All of the data that appears below is to be given again precisely as written.

Supplied records section start

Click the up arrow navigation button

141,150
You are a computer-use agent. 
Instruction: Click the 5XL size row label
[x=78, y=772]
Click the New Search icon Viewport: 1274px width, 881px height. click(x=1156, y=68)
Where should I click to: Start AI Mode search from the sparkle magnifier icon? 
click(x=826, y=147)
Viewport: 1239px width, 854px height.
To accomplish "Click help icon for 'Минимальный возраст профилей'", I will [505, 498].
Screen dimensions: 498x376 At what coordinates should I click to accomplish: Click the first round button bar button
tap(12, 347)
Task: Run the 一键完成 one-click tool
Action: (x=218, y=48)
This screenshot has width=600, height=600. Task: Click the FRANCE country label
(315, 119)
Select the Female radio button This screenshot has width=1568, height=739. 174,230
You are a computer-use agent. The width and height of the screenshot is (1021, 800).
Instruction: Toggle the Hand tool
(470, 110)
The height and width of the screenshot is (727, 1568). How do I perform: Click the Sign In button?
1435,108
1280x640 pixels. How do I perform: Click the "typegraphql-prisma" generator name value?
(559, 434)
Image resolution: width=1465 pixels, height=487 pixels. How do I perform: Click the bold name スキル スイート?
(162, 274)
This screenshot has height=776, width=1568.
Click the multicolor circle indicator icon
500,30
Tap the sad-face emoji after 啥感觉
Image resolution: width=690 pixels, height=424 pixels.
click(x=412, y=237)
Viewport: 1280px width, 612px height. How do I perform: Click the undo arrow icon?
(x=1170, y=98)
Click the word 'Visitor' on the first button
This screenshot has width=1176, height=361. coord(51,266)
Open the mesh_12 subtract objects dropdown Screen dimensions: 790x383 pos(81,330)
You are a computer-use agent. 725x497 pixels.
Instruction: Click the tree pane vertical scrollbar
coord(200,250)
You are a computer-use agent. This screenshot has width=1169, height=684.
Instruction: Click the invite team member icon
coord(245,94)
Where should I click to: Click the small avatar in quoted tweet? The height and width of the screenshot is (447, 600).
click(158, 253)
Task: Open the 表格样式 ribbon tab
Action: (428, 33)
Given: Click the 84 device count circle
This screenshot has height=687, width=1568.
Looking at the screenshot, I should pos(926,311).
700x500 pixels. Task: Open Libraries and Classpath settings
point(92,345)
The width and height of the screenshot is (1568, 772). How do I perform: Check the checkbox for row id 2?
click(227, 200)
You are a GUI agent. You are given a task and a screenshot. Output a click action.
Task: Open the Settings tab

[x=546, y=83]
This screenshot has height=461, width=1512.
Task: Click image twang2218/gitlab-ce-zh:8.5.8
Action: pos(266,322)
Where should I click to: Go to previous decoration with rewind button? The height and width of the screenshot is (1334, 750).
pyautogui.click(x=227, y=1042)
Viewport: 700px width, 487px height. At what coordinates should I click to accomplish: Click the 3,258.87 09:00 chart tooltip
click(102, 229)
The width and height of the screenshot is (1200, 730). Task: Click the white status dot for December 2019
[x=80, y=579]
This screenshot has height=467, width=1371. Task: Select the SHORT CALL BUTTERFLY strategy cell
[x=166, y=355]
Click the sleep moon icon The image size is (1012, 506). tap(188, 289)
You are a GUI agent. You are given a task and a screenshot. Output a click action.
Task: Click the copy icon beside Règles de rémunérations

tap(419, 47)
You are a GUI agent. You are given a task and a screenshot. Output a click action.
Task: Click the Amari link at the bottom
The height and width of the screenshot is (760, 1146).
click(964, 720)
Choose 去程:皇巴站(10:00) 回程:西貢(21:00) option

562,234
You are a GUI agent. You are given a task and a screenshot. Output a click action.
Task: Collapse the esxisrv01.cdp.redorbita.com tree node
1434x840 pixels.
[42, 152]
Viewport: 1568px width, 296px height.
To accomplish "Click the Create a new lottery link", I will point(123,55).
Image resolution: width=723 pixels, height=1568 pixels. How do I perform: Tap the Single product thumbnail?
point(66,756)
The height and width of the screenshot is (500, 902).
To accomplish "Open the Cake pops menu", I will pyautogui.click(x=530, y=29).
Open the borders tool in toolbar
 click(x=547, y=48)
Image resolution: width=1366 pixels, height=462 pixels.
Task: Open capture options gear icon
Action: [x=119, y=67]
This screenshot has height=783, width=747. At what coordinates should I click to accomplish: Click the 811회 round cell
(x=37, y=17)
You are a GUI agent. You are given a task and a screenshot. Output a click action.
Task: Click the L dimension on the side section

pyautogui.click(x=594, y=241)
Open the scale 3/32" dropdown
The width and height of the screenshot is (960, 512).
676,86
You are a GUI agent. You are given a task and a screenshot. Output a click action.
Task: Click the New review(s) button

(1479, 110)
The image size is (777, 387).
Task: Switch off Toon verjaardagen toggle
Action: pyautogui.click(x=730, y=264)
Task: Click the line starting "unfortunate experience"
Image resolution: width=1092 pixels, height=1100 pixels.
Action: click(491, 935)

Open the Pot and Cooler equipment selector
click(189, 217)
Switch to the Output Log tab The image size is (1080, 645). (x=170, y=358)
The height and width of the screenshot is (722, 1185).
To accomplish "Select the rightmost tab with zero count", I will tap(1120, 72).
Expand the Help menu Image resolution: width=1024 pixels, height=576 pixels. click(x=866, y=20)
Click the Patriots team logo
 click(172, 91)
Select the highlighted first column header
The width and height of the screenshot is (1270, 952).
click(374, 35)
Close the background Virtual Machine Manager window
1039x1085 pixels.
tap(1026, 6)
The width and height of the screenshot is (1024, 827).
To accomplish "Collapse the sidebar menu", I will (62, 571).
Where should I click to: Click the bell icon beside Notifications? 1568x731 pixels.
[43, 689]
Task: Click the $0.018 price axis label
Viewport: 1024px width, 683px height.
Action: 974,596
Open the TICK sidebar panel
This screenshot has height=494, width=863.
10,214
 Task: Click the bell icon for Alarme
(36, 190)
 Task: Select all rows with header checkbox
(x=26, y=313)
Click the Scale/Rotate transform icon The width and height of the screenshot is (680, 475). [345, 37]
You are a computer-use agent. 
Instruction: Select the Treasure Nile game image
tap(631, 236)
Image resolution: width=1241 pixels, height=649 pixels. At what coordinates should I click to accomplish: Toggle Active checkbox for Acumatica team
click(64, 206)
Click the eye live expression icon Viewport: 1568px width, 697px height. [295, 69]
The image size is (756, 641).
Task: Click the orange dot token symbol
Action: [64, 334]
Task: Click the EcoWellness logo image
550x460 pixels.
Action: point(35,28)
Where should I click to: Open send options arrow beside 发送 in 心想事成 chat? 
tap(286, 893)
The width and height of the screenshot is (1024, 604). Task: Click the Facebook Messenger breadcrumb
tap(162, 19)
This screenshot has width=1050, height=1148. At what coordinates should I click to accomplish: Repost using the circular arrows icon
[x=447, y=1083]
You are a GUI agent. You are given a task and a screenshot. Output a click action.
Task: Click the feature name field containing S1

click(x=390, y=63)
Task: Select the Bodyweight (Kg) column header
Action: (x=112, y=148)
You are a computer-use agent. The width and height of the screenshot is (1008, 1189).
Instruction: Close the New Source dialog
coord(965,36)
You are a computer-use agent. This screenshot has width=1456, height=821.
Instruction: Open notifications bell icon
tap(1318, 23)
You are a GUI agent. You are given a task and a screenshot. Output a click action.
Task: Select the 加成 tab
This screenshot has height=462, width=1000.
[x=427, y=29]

Supplied records section end

Solution for this task:
Click the up arrow navigation button

141,150
You are a computer-use agent. 
Instruction: Click the 5XL size row label
[x=78, y=772]
Click the New Search icon Viewport: 1274px width, 881px height. click(x=1156, y=68)
Where should I click to: Start AI Mode search from the sparkle magnifier icon? 
click(x=826, y=147)
Viewport: 1239px width, 854px height.
To accomplish "Click help icon for 'Минимальный возраст профилей'", I will [505, 498].
Screen dimensions: 498x376 At what coordinates should I click to accomplish: Click the first round button bar button
tap(12, 347)
Task: Run the 一键完成 one-click tool
Action: (x=218, y=48)
This screenshot has width=600, height=600. Task: Click the FRANCE country label
(315, 119)
Select the Female radio button This screenshot has width=1568, height=739. 174,230
You are a computer-use agent. The width and height of the screenshot is (1021, 800).
Instruction: Toggle the Hand tool
(470, 110)
The height and width of the screenshot is (727, 1568). How do I perform: Click the Sign In button?
1435,108
1280x640 pixels. How do I perform: Click the "typegraphql-prisma" generator name value?
(559, 434)
Image resolution: width=1465 pixels, height=487 pixels. How do I perform: Click the bold name スキル スイート?
(162, 274)
This screenshot has height=776, width=1568.
Click the multicolor circle indicator icon
500,30
Tap the sad-face emoji after 啥感觉
Image resolution: width=690 pixels, height=424 pixels.
click(x=412, y=237)
Viewport: 1280px width, 612px height. How do I perform: Click the undo arrow icon?
(x=1170, y=98)
Click the word 'Visitor' on the first button
This screenshot has width=1176, height=361. coord(51,266)
Open the mesh_12 subtract objects dropdown Screen dimensions: 790x383 pos(81,330)
You are a computer-use agent. 725x497 pixels.
Instruction: Click the tree pane vertical scrollbar
coord(200,250)
You are a computer-use agent. This screenshot has width=1169, height=684.
Instruction: Click the invite team member icon
coord(245,94)
Where should I click to: Click the small avatar in quoted tweet? The height and width of the screenshot is (447, 600).
click(158, 253)
Task: Open the 表格样式 ribbon tab
Action: (428, 33)
Given: Click the 84 device count circle
This screenshot has height=687, width=1568.
Looking at the screenshot, I should pos(926,311).
700x500 pixels. Task: Open Libraries and Classpath settings
point(92,345)
The width and height of the screenshot is (1568, 772). How do I perform: Check the checkbox for row id 2?
click(227, 200)
You are a GUI agent. You are given a task and a screenshot. Output a click action.
Task: Open the Settings tab

[x=546, y=83]
This screenshot has height=461, width=1512.
Task: Click image twang2218/gitlab-ce-zh:8.5.8
Action: pos(266,322)
Where should I click to: Go to previous decoration with rewind button? The height and width of the screenshot is (1334, 750).
pyautogui.click(x=227, y=1042)
Viewport: 700px width, 487px height. At what coordinates should I click to accomplish: Click the 3,258.87 09:00 chart tooltip
click(102, 229)
The width and height of the screenshot is (1200, 730). Task: Click the white status dot for December 2019
[x=80, y=579]
This screenshot has height=467, width=1371. Task: Select the SHORT CALL BUTTERFLY strategy cell
[x=166, y=355]
Click the sleep moon icon The image size is (1012, 506). tap(188, 289)
You are a GUI agent. You are given a task and a screenshot. Output a click action.
Task: Click the copy icon beside Règles de rémunérations

tap(419, 47)
You are a GUI agent. You are given a task and a screenshot. Output a click action.
Task: Click the Amari link at the bottom
The height and width of the screenshot is (760, 1146).
click(964, 720)
Choose 去程:皇巴站(10:00) 回程:西貢(21:00) option

562,234
You are a GUI agent. You are given a task and a screenshot. Output a click action.
Task: Collapse the esxisrv01.cdp.redorbita.com tree node
1434x840 pixels.
[42, 152]
Viewport: 1568px width, 296px height.
To accomplish "Click the Create a new lottery link", I will point(123,55).
Image resolution: width=723 pixels, height=1568 pixels. How do I perform: Tap the Single product thumbnail?
point(66,756)
The height and width of the screenshot is (500, 902).
To accomplish "Open the Cake pops menu", I will pyautogui.click(x=530, y=29).
Open the borders tool in toolbar
 click(x=547, y=48)
Image resolution: width=1366 pixels, height=462 pixels.
Task: Open capture options gear icon
Action: [x=119, y=67]
This screenshot has height=783, width=747. At what coordinates should I click to accomplish: Click the 811회 round cell
(x=37, y=17)
You are a GUI agent. You are given a task and a screenshot. Output a click action.
Task: Click the L dimension on the side section

pyautogui.click(x=594, y=241)
Open the scale 3/32" dropdown
The width and height of the screenshot is (960, 512).
676,86
You are a GUI agent. You are given a task and a screenshot. Output a click action.
Task: Click the New review(s) button

(1479, 110)
The image size is (777, 387).
Task: Switch off Toon verjaardagen toggle
Action: pyautogui.click(x=730, y=264)
Task: Click the line starting "unfortunate experience"
Image resolution: width=1092 pixels, height=1100 pixels.
Action: click(491, 935)

Open the Pot and Cooler equipment selector
click(189, 217)
Switch to the Output Log tab The image size is (1080, 645). (x=170, y=358)
The height and width of the screenshot is (722, 1185).
To accomplish "Select the rightmost tab with zero count", I will tap(1120, 72).
Expand the Help menu Image resolution: width=1024 pixels, height=576 pixels. click(x=866, y=20)
Click the Patriots team logo
 click(172, 91)
Select the highlighted first column header
The width and height of the screenshot is (1270, 952).
click(374, 35)
Close the background Virtual Machine Manager window
1039x1085 pixels.
tap(1026, 6)
The width and height of the screenshot is (1024, 827).
To accomplish "Collapse the sidebar menu", I will (62, 571).
Where should I click to: Click the bell icon beside Notifications? 1568x731 pixels.
[43, 689]
Task: Click the $0.018 price axis label
Viewport: 1024px width, 683px height.
Action: 974,596
Open the TICK sidebar panel
This screenshot has height=494, width=863.
10,214
 Task: Click the bell icon for Alarme
(36, 190)
 Task: Select all rows with header checkbox
(x=26, y=313)
Click the Scale/Rotate transform icon The width and height of the screenshot is (680, 475). [345, 37]
You are a computer-use agent. 
Instruction: Select the Treasure Nile game image
tap(631, 236)
Image resolution: width=1241 pixels, height=649 pixels. At what coordinates should I click to accomplish: Toggle Active checkbox for Acumatica team
click(64, 206)
Click the eye live expression icon Viewport: 1568px width, 697px height. [295, 69]
The image size is (756, 641).
Task: Click the orange dot token symbol
Action: [64, 334]
Task: Click the EcoWellness logo image
550x460 pixels.
Action: point(35,28)
Where should I click to: Open send options arrow beside 发送 in 心想事成 chat? 
tap(286, 893)
The width and height of the screenshot is (1024, 604). Task: Click the Facebook Messenger breadcrumb
tap(162, 19)
This screenshot has width=1050, height=1148. At what coordinates should I click to accomplish: Repost using the circular arrows icon
[x=447, y=1083]
You are a GUI agent. You are given a task and a screenshot. Output a click action.
Task: Click the feature name field containing S1

click(x=390, y=63)
Task: Select the Bodyweight (Kg) column header
Action: (x=112, y=148)
You are a computer-use agent. The width and height of the screenshot is (1008, 1189).
Instruction: Close the New Source dialog
coord(965,36)
You are a computer-use agent. This screenshot has width=1456, height=821.
Instruction: Open notifications bell icon
tap(1318, 23)
You are a GUI agent. You are given a task and a screenshot. Output a click action.
Task: Select the 加成 tab
This screenshot has height=462, width=1000.
[x=427, y=29]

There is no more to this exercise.